Single-particle chemical characterization and source apportionment of iron-containing atmospheric aerosols in Asian outflow

Using a single-particle mass spectrometer, the size and chemical composition of individual Fe-containing atmospheric aerosols (Fe aerosols) with diameter from 100 to 1800 nm were characterized during Asian outflow season (spring of 2008) in Okinawa Island, Japan and their sources were determined. Fe aerosols were classified into five unique particle types which were mixed with specific compound(s) and related to their sources (crustal, fly ash/K-biomass burning, elemental carbon, metals, and vanadium). Particle number-based contribution of the crustal particle type, which has been thought to be the main source of aerosol Fe, was quite small (2 similar to 10%) in all size ranges, while anthropogenic Fe aerosols were the dominant contributor in this study. Fly ash/K-biomass burning type was the most abundant particle types, which contributed similar to 50%. Metals and elemental carbon types contributed similar to 20% and similar to 10%, respectively. Contribution of vanadium type was variable (5 similar to 50%), which is attributed to ship emission. The frequent appearance of lithium ion peak in the fly ash/K-biomass burning type strongly suggests that large fraction of the type is coal combustion origin, reflecting high coal usage in China.

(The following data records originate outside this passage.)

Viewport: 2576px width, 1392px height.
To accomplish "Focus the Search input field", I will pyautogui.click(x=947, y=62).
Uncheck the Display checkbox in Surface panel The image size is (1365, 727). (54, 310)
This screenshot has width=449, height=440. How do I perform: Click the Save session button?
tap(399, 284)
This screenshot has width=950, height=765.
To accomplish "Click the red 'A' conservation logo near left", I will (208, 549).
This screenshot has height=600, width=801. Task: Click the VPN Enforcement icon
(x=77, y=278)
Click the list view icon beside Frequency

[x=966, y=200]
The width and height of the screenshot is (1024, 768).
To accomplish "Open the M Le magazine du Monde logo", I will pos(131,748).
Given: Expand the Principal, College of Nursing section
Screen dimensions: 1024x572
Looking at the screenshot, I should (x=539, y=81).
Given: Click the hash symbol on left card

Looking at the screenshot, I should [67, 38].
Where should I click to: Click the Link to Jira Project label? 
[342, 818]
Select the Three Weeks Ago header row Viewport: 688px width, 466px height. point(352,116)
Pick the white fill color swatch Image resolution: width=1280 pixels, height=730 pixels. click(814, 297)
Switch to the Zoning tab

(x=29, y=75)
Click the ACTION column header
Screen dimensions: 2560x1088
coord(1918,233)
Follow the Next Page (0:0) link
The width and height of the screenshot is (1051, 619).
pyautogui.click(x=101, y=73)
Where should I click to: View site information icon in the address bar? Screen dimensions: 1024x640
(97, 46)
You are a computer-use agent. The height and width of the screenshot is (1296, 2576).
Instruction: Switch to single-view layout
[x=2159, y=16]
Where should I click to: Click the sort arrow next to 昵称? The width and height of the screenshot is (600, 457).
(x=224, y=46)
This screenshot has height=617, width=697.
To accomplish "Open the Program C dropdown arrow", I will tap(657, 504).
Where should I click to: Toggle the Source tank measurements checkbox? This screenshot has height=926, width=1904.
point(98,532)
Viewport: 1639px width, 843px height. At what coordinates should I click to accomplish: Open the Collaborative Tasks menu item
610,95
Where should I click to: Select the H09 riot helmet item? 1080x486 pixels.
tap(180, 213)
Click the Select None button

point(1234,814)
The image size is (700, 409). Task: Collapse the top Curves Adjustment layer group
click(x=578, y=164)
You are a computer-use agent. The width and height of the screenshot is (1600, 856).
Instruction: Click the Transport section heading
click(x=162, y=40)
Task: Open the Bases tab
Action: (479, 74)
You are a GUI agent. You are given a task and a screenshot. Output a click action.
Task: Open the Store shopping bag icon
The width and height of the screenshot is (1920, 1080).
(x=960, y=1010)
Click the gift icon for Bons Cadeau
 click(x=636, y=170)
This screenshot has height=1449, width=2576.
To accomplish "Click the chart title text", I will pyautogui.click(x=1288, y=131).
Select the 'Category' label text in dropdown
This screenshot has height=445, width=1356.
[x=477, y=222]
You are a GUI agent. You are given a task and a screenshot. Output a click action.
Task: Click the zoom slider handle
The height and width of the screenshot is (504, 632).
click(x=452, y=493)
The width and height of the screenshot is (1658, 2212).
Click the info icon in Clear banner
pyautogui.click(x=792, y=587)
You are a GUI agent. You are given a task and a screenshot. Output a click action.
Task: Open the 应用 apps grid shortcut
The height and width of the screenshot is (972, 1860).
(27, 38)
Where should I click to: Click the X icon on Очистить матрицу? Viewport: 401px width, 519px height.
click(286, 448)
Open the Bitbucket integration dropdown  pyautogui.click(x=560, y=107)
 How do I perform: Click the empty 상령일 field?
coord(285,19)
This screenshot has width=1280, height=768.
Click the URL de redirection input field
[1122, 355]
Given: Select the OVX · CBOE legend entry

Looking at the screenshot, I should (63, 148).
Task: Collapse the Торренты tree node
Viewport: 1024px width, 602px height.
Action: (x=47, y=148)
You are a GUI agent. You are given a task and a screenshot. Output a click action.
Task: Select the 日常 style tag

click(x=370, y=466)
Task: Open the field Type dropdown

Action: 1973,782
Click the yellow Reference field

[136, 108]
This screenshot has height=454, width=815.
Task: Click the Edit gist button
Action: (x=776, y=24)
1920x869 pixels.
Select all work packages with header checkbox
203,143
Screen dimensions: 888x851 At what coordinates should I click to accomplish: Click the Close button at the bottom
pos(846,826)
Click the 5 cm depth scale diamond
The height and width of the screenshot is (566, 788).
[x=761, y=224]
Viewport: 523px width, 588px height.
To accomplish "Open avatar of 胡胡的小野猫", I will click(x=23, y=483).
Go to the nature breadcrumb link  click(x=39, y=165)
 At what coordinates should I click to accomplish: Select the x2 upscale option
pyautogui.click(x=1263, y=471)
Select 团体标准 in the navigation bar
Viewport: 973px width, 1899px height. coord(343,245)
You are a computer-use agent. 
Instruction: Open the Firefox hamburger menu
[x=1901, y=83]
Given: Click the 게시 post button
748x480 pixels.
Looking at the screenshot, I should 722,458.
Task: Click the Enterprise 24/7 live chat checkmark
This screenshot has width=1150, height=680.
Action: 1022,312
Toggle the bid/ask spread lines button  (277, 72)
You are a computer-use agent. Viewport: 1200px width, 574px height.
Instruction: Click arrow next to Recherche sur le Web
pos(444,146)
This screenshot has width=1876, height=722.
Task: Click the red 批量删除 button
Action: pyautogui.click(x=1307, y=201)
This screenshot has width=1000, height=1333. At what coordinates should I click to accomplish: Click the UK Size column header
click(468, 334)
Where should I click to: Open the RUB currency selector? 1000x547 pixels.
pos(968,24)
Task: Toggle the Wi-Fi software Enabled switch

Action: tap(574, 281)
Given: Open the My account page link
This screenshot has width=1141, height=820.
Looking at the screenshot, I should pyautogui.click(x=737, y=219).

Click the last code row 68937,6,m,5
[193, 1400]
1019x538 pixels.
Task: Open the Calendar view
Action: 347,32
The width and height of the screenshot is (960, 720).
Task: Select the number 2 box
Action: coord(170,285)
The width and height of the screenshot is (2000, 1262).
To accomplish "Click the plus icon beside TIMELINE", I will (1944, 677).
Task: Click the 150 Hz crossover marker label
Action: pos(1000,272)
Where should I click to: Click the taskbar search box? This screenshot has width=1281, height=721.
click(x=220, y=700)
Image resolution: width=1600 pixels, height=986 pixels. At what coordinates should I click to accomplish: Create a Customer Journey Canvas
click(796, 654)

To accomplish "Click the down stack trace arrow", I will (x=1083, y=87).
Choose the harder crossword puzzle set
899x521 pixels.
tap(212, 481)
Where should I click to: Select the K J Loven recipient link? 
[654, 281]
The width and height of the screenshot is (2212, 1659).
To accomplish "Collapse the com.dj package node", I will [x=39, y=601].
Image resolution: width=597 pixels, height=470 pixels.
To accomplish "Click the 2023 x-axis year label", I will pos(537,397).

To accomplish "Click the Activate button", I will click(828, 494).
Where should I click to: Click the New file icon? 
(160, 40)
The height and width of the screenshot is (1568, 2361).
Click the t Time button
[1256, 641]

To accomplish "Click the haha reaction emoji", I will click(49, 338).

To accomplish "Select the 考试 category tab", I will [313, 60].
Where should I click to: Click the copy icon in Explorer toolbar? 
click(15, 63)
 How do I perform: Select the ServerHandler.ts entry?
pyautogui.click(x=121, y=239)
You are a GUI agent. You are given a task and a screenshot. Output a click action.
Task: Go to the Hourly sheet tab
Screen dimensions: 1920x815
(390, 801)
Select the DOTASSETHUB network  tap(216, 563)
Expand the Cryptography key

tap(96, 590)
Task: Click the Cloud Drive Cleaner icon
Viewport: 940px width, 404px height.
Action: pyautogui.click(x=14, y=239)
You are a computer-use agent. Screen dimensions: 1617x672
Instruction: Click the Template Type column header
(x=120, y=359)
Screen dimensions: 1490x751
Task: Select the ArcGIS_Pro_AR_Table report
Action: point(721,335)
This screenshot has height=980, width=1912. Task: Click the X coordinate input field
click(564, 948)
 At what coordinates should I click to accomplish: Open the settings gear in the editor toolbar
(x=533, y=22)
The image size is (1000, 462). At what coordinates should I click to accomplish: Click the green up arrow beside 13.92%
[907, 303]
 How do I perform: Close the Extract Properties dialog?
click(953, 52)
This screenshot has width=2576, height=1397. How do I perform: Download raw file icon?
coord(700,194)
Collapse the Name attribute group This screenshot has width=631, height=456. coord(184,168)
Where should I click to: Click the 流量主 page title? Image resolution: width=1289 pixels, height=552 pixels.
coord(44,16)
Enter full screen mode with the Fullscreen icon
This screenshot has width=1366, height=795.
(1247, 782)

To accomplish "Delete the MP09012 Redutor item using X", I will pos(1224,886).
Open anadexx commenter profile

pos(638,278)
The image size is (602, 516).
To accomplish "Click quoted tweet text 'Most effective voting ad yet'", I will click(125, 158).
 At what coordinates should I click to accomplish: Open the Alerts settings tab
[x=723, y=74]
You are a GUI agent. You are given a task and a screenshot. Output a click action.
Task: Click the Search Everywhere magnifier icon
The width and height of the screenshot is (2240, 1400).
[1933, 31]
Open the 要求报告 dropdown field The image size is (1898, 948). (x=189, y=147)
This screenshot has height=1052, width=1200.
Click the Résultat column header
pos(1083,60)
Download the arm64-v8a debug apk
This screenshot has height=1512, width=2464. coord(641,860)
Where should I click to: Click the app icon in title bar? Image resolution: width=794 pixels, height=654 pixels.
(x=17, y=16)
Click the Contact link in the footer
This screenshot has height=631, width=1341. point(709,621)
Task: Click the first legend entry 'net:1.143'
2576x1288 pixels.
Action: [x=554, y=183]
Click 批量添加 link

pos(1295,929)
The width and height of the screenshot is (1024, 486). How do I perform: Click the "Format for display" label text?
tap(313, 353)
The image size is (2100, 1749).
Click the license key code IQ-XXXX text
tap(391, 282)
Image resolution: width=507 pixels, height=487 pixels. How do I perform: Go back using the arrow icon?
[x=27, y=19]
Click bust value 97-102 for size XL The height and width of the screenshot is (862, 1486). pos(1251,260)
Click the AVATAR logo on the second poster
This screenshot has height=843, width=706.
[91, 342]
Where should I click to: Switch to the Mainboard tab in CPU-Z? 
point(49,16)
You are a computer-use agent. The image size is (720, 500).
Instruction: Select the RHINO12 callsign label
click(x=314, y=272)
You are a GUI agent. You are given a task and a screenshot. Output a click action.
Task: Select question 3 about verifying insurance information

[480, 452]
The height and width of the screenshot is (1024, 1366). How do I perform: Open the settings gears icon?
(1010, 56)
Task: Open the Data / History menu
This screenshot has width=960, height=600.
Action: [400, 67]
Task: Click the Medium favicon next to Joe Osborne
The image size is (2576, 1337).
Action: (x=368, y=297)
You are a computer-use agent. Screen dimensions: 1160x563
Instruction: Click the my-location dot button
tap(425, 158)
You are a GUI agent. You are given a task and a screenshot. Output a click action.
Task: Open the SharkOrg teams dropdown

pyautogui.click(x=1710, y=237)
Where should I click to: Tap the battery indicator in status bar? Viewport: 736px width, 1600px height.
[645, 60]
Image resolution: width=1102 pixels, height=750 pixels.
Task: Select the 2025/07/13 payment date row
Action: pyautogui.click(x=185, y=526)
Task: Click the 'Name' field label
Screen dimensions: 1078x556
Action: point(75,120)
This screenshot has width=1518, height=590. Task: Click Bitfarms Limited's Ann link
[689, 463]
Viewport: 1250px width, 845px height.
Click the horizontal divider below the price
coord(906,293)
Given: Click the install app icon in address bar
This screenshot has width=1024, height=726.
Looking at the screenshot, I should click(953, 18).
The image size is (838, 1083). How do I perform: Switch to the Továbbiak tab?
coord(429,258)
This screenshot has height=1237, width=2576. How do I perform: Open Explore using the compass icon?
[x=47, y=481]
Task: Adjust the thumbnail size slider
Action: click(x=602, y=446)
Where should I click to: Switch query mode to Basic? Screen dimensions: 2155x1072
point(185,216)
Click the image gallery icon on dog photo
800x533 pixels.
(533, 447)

These results show that anthropogenic sources contributes significant portion of Fe aerosols in Asian outflow. Excluding the vanadium type, relative contribution of the remaining four particle types was constant over the course of study, which remained even when the total concentration of Fe aerosols changed and fraction of the Fe aerosols among atmospheric aerosols decreased significantly by the switch of air mass type into marine type. We concluded that the observed constant relative abundance reflected the relative source strength of Fe aerosols in Asian outflow, particularly emphasizing the importance of coal combustion source in East Asia.